**Work to do**
Copy every line of the listing below word for word, leaving out the pictures.
▬▬▬
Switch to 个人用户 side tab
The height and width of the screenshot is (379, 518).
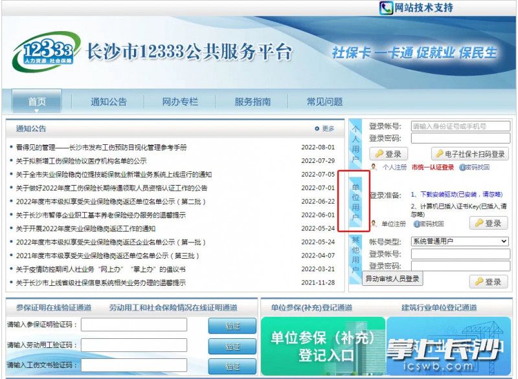tap(355, 144)
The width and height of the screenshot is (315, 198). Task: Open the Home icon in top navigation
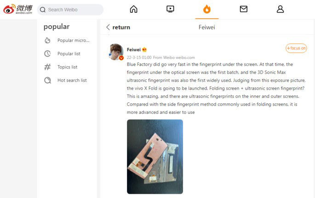(134, 9)
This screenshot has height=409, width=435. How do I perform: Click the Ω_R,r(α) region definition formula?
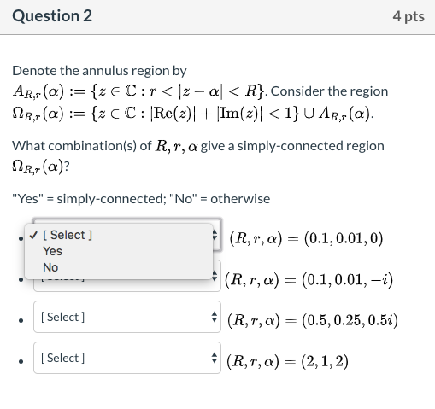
▬▬▬
**Task result**
Switch to 个人用户 side tab
The height and width of the screenshot is (379, 518).
tap(355, 144)
The width and height of the screenshot is (315, 198). Task: Open the Home icon in top navigation
(134, 9)
This screenshot has height=409, width=435. How do I perform: Click the Ω_R,r(α) region definition formula?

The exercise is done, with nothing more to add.